I enjoyed the gimmick a lot now that I see how it works.
NYT was tough! I stared at the end result (having cheated on 1A) and finally saw POOL, POWER, PADS, etc., but not the full hidden answers… too bad I missed the full effect! The LAT’s HIDDEN AGENDA ITEMS was more my speed today, I guess. Or I was up too late in the wee hours looking at the horrific explosion in West, Texas — more nightmares after the Boston bombings.
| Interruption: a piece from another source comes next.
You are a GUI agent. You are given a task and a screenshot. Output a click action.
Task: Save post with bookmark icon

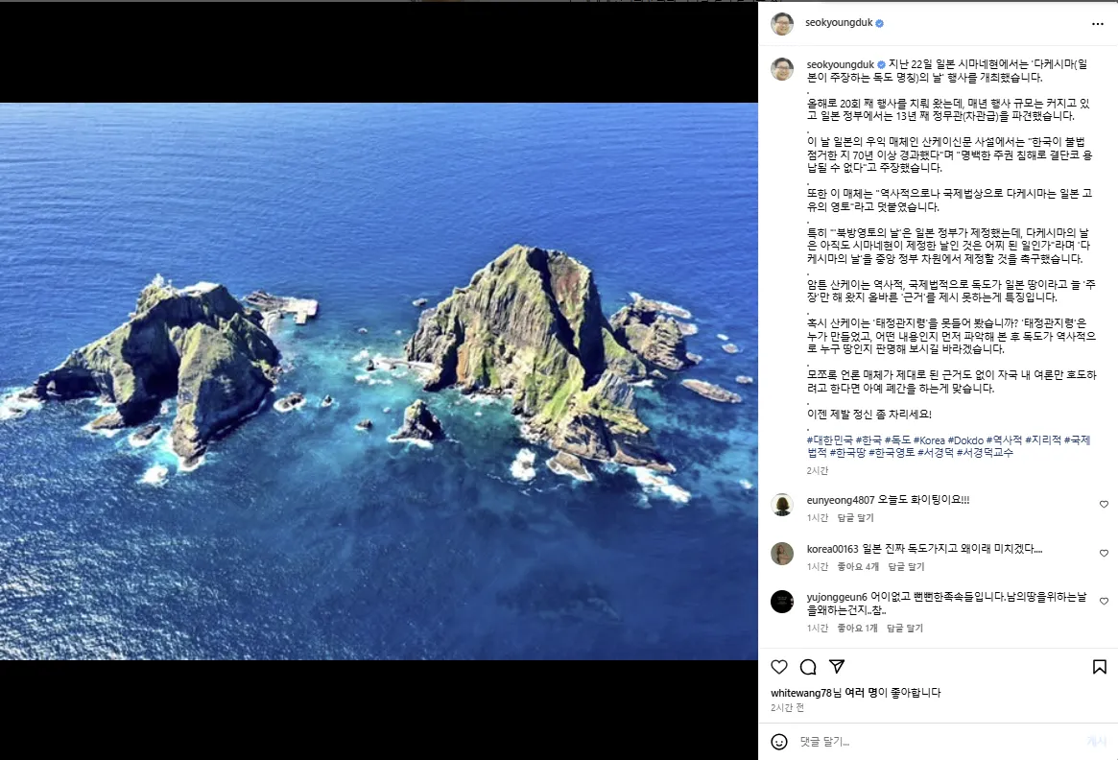pos(1100,667)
Very shocking.
I’ve seen the Aar– in Berne, it’s a baby river (à la Marianne Moore):
http://commons.wikimedia.org/wiki/File:Railway_bridge_over_the_Aar_Berne.jpg
Really neat puzzle, only saw the climbing ALPs when the whole thing was done.
ALDOL was at least vaguely familiar — I couldn’t tell you what it is, exactly, but I knew it was something chemical. The big mystery to me was SELAH, which Wikipedia tells me is a word of uncertain meaning that’s found in the Hebrew Bible. Now that’s esoteric…
SELAH is crosswordese from way back; you see it in the book of Psalms at the psalms’ endings. I assume it was the mic-drop of its day.
And three 1-stars for this gem of a Thursday. Oh boy!
Up to five… Head over to Rexville for actual unhappy commenters…
There are big fans of today’s puzzle mixed in among the Rex commentariat.
I think part of my fondness for the puzzle is that the ALP climbs reminded me of the “Cliffhanger” game on The Price Is Right. Wrong angle, no letters, but whatever. It’s where my head went.